水添共重合体の特性である破断強度を維持しつつ、加工性及びウエットグリップ性能を改善することができる、タイヤ用ゴム組成物、及びそれを用いた空気入りタイヤを提供する。　芳香族ビニル－共役ジエン共重合体が水素添加された水添共重合体であって、ゲル浸透クロマトグラフィーにより測定された重量平均分子量が３０万以上であり、共役ジエン部の水素添加率が８０モル％以上である水添共重合体を含むゴム成分と、軟化点が６０℃以上の樹脂とを含有し、その樹脂が、石油樹脂、フェノール系樹脂、ロジン系樹脂、及びテルペン系樹脂からなる群より選択される少なくとも１種であることを特徴とする、タイヤ用ゴム組成物とする。

Description

タイヤ用ゴム組成物、及びそれを用いた空気入りタイヤ

　本発明は、タイヤ用ゴム組成物、及びそれを用いた空気入りタイヤに関するものである。

　空気入りタイヤは、湿潤路面におけるグリップ性能、即ちウエットグリップ性能に優れることが要求されている。ウエットグリップ性能を改善する方法としては、例えば、スチレン含有割合の高いスチレンブタジエンゴム（ＳＢＲ）を用いる方法が知られている。

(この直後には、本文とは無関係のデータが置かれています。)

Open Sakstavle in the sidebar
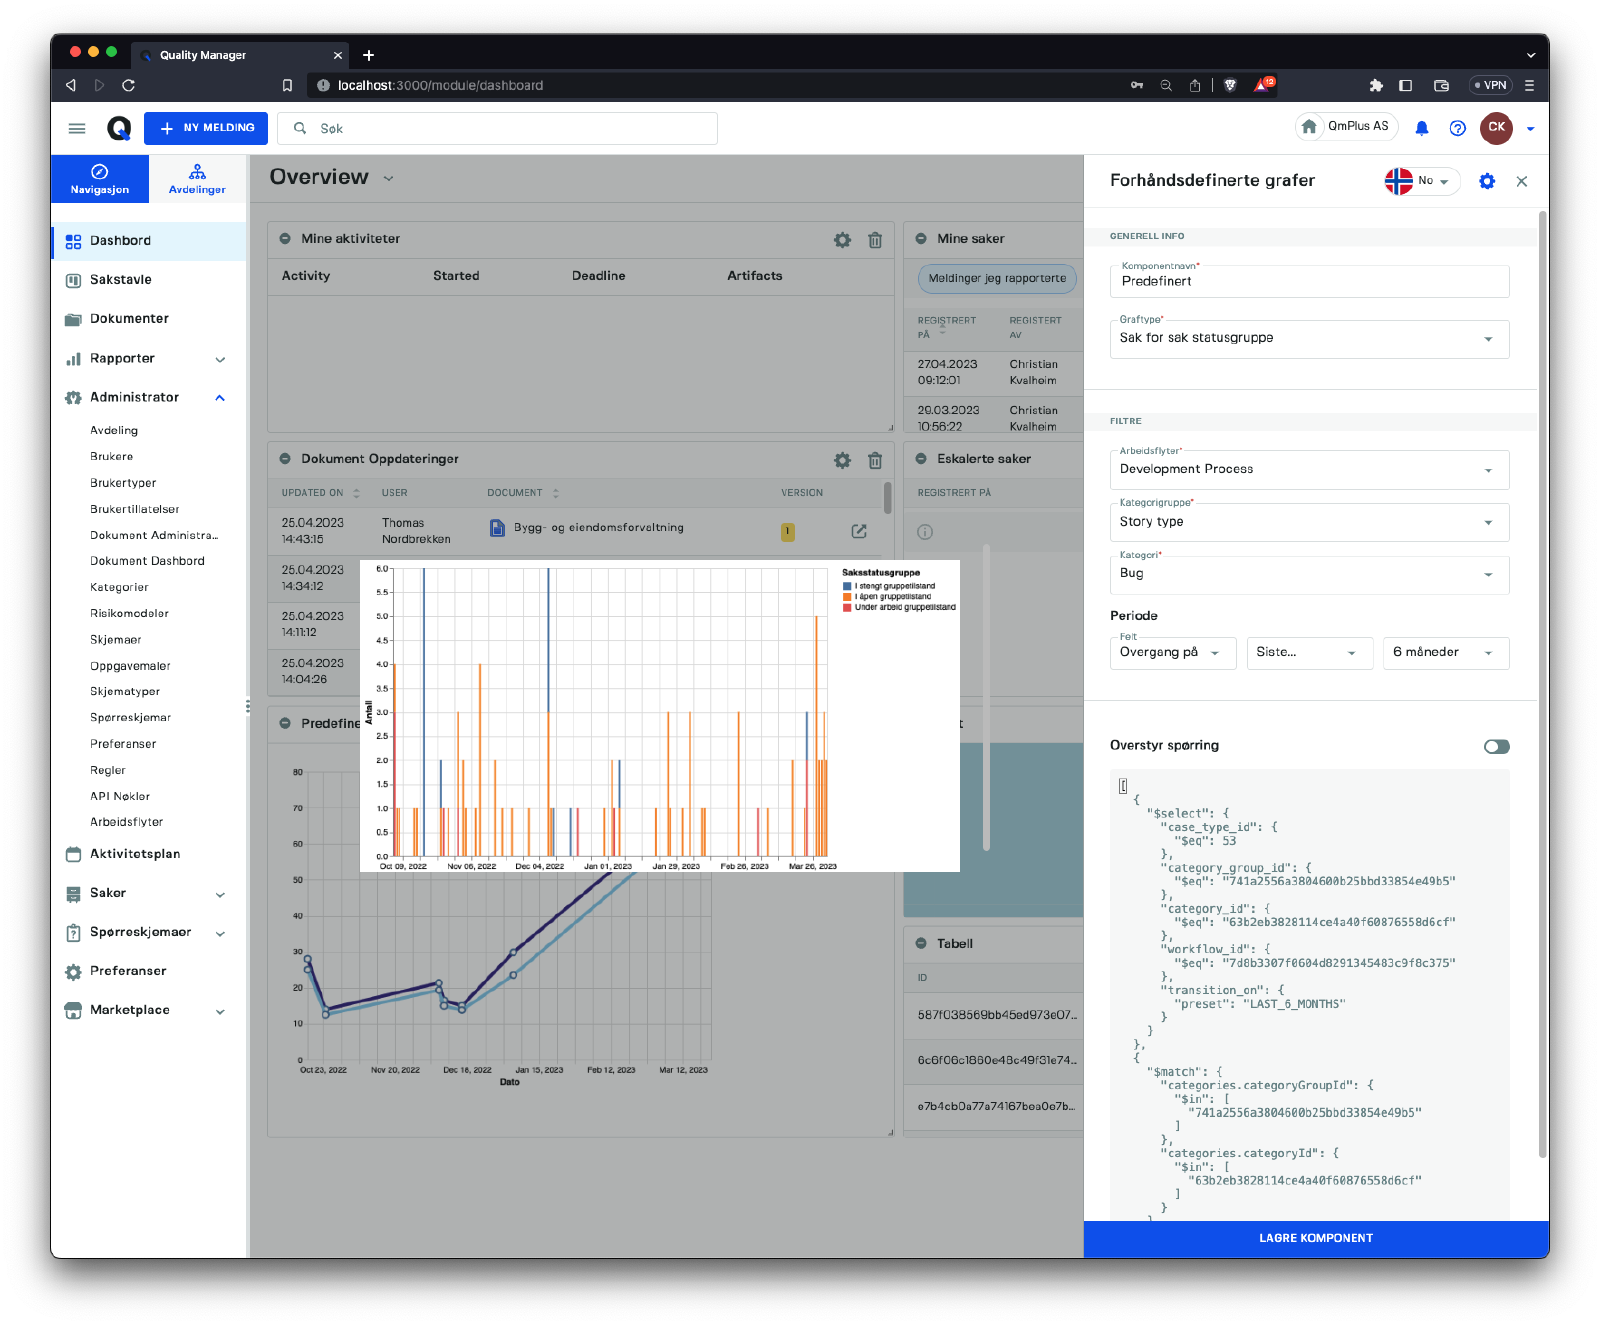This screenshot has width=1600, height=1325. pyautogui.click(x=121, y=280)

　また空気入りタイヤは、破断強度に優れることも要求されており、破断強度を改善する方法として、例えば、特許文献１～５には、芳香族ビニル及び共役ジエン化合物を共重合して得られた、共役ジエン部の水素添加率が７５モル％以上である水添共重合体を使用することが開示されている。

特開２０１６－５６２５２号公報特開２０１６－５６３４９号公報特開２０１６－５６３５０号公報特開２０１６－５６３５１号公報特開２０１６－６９６２８号公報

　しかしながら、上記のように、水素添加率の高い水添共重合体は粘度が高く、加工性に問題があった。また、水添共重合体を用いたゴム組成物のウエットグリップ性能を改善するために、スチレン含有割合の高いＳＢＲを適用した場合、水添共重合体の特性である優れた破断強度が得られないという問題があった。

　本発明は、以上の点に鑑み、水添共重合体の特性である破断強度を維持しつつ、加工性及びウエットグリップ性能を改善することができるタイヤ用ゴム組成物、及びそれを用いた空気入りタイヤを提供することを目的とする。

　本発明に係るタイヤ用ゴム組成物は、上記課題を解決するために、芳香族ビニル－共役ジエン共重合体が水素添加された水添共重合体であって、ゲル浸透クロマトグラフィーにより測定された重量平均分子量が３０万以上であり、共役ジエン部の水素添加率が８０モル％以上である水添共重合体を含むゴム成分と、軟化点が６０℃以上の樹脂とを含有し、その樹脂が、石油樹脂、フェノール系樹脂、ロジン系樹脂、及びテルペン系樹脂からなる群より選択される少なくとも１種であるものとする。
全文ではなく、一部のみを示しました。